Systematic reviews play a crucial role in this era of Evidence Based Medicine and clinical guidelines. Systematic reviews use a systematic and transparent approach to identify all relevant articles, appraise the risk of bias, examine sources of variation, and, if appropriate, meta-analyse the results of the primary studies. This course will offer a mix of lectures and practicals that will help the student to perform all of these steps in practice. In addition, specific challenges to systematic reviews and new developments will be highlighted.
In this course we expect the student to have a basic understanding of the principles of clinical epidemiology, in a particular about the design, conduct & analysis of a therapeutic randomized controlled trial.
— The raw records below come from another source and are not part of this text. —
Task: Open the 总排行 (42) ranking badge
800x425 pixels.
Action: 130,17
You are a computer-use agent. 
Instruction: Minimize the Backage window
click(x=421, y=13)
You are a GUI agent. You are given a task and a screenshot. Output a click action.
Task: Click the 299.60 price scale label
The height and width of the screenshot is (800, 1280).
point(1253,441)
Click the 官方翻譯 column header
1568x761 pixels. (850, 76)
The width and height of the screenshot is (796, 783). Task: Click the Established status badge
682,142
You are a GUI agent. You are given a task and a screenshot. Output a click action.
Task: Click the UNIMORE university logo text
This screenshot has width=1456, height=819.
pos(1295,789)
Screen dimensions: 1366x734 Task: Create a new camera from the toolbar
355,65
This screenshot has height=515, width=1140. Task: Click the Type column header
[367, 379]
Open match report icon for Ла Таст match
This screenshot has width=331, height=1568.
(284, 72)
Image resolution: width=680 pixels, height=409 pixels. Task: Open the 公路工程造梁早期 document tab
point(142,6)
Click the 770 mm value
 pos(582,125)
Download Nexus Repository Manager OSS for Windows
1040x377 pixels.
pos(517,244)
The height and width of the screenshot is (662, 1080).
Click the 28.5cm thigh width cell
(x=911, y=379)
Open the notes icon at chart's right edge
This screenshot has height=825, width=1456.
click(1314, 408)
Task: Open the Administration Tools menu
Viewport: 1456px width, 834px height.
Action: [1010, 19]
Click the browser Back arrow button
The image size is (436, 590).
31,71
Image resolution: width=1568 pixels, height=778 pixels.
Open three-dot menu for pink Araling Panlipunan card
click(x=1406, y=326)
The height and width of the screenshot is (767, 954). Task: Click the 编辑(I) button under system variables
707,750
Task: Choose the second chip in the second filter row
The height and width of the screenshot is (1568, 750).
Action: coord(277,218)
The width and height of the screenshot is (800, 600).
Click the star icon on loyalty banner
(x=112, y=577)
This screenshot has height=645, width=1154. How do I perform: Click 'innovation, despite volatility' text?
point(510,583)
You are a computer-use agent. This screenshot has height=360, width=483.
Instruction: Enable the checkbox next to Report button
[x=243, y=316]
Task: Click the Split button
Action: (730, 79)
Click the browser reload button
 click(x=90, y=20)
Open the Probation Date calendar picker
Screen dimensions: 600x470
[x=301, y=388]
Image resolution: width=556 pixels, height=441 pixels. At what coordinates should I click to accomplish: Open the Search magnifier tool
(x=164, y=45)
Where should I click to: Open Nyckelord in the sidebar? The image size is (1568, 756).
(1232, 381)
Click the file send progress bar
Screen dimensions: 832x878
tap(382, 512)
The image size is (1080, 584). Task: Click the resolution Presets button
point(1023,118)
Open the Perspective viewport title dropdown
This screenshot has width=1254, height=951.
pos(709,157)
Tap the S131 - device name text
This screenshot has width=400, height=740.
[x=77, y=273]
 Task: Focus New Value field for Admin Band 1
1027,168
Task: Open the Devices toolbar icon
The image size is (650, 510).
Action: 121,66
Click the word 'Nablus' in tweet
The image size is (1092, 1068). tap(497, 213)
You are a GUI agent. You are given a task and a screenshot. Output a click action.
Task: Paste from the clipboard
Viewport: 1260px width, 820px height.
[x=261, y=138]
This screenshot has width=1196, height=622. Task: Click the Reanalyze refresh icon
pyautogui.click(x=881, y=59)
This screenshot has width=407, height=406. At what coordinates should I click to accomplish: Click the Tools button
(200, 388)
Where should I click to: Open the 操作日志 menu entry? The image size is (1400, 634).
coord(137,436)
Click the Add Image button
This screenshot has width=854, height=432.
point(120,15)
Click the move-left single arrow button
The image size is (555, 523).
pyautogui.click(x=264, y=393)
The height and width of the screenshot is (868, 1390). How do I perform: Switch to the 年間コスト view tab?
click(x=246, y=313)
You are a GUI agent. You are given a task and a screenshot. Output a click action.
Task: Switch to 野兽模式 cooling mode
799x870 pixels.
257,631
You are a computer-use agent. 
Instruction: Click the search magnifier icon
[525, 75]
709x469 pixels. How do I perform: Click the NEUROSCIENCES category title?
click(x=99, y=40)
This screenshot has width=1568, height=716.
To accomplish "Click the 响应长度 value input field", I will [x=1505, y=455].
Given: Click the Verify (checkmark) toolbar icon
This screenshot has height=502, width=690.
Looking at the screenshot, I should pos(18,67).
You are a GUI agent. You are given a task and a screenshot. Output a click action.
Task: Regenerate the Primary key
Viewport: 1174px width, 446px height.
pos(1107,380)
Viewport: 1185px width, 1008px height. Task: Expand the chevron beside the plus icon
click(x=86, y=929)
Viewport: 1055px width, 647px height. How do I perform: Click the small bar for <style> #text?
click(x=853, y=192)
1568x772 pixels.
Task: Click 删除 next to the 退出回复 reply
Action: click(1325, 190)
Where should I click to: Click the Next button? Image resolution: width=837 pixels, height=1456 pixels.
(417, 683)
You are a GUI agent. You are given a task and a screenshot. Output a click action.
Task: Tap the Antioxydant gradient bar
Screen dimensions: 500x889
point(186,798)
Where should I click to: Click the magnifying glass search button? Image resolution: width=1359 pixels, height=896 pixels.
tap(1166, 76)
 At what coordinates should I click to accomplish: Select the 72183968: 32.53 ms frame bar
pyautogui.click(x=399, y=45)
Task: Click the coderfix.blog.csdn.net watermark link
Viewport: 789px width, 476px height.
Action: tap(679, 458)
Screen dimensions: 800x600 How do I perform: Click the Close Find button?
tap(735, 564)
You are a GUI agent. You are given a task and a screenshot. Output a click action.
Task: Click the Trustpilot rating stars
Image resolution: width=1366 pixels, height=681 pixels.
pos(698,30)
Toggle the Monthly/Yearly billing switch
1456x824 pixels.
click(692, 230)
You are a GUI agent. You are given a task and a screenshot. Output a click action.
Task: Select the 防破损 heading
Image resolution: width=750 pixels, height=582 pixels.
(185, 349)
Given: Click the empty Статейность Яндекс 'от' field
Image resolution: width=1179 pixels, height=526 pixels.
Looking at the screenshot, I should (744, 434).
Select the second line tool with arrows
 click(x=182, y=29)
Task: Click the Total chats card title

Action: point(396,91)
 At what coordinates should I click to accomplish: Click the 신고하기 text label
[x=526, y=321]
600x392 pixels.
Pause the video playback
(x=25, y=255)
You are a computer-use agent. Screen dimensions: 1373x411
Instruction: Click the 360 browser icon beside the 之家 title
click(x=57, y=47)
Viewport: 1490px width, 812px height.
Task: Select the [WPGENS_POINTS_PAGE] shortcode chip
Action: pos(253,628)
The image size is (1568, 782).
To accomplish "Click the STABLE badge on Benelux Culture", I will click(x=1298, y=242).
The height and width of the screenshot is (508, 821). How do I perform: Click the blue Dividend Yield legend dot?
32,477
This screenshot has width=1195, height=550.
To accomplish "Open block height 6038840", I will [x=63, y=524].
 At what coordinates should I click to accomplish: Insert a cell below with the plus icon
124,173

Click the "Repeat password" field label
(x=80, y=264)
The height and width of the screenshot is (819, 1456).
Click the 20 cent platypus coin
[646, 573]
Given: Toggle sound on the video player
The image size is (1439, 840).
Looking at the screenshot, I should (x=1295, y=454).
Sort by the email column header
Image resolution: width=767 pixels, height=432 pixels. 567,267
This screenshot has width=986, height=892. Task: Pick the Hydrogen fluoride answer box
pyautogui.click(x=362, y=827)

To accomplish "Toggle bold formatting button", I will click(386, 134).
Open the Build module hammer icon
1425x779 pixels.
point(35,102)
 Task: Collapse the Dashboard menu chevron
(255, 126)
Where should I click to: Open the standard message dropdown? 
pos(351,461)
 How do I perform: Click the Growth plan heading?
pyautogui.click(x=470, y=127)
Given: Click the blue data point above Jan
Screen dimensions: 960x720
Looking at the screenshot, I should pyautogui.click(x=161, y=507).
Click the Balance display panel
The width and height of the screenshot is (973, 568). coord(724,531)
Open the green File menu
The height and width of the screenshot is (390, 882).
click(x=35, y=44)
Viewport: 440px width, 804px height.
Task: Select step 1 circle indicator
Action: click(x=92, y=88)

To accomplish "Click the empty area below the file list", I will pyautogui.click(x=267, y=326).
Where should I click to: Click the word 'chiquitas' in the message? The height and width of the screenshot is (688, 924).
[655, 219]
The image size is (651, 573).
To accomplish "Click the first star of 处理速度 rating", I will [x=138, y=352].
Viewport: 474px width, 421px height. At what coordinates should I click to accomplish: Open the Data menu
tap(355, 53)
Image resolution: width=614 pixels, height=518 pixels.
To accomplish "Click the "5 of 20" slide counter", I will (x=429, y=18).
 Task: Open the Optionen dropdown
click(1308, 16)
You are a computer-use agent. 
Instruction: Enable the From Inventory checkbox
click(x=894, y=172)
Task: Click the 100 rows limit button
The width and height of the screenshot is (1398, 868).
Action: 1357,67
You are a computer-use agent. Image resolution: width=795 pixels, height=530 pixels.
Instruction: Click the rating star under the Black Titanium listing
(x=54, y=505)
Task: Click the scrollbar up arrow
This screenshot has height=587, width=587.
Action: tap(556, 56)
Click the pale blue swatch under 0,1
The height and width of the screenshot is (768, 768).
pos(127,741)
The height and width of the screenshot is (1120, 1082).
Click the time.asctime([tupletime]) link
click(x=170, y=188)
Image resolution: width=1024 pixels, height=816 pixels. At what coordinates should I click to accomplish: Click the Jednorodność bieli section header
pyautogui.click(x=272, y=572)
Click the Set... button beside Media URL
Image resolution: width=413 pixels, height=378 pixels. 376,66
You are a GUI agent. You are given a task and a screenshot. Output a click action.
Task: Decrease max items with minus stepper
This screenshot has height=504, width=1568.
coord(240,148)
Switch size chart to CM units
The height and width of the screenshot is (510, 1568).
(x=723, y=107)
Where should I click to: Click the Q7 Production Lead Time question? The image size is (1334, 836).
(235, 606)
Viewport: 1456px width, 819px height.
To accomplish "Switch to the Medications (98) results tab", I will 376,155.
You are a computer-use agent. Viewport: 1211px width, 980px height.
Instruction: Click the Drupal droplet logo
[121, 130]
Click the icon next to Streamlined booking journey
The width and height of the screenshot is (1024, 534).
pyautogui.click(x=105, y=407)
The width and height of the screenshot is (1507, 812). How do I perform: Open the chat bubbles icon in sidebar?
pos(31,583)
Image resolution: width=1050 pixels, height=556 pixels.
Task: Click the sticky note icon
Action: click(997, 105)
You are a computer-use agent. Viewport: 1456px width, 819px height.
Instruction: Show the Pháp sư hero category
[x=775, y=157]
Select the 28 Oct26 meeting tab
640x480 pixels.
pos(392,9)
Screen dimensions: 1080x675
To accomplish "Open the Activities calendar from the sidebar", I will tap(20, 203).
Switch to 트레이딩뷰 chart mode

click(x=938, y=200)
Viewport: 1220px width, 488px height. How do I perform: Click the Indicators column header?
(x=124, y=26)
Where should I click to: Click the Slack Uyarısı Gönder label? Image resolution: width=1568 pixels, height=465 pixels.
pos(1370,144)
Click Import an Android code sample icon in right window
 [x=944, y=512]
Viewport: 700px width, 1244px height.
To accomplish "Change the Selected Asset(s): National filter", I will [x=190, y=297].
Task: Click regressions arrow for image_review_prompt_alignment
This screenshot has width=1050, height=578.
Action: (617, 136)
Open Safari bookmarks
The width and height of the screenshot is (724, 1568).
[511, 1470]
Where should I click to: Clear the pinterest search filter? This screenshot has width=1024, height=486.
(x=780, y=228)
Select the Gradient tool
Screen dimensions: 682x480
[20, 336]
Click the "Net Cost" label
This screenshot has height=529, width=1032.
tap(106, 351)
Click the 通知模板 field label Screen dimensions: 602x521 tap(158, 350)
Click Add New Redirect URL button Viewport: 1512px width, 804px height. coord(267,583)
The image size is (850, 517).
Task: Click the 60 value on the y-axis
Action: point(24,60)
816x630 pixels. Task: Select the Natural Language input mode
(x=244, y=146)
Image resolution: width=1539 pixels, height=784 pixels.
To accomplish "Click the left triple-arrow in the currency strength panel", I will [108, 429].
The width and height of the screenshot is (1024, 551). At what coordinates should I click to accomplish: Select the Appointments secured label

This includes the role of randomisation, the various types of blinding and commonly used effect measures (e.g. odds ratio, relative risk, risk difference, hazard ratio).
By the end of the course, you should be able to:
- Explain the rationale for performing a systematic review
- List the key steps of a systematic review
- Formulate a proper review question addressing a therapeutic dilemma
- Understand the design of a comprehensive and efficient search strategy to identify relevant RCT’s in electronic bibliographic databases
- Explain the main types of bias in a therapeutic study
- Assess primary studies (RCT) for their risk of bias and report these findings
- Explain the difference between fixed and random effects approach and their assumptions
- Perform & interpret the findings of a meta-analysis (fixed & random approach)
- Interpret the different measures of heterogeneity
- Interpret the results of a meta-regression model
- List and explain the different types of reporting bias
- Critically appraise systematic reviews
Our Professors
Rob Scholten
Rob J.P.M. Scholten is senior researcher at the Julius Center for Health Sciences and Primary Care. Since 2001, he is the director of The Dutch Cochrane Centre which is hosted by the Julius Center. Rob’s research focuses on three main areas: Developing and refining methods for systematic reviews and meta-analysis; selective publication and selective outcome reporting; and methods to improve the interpretation and presentation of systematic review results.
Lotty Hooft
Lotty Hooft is lecturer of the specialization courses Systematic Reviews in Intervention Research, Systematic Reviews in Diagnostic Research and Systematic Reviews of Prognostic Studies.
Pauline Heus PhD
After obtaining a master’s degree in Evidence Based Practice at the University of Amsterdam in 2010, Pauline Heus joined the staff of Cochrane Netherlands (hosted by the Julius Center since 2014), where she contributes to systematic reviews and evidence based syntheses.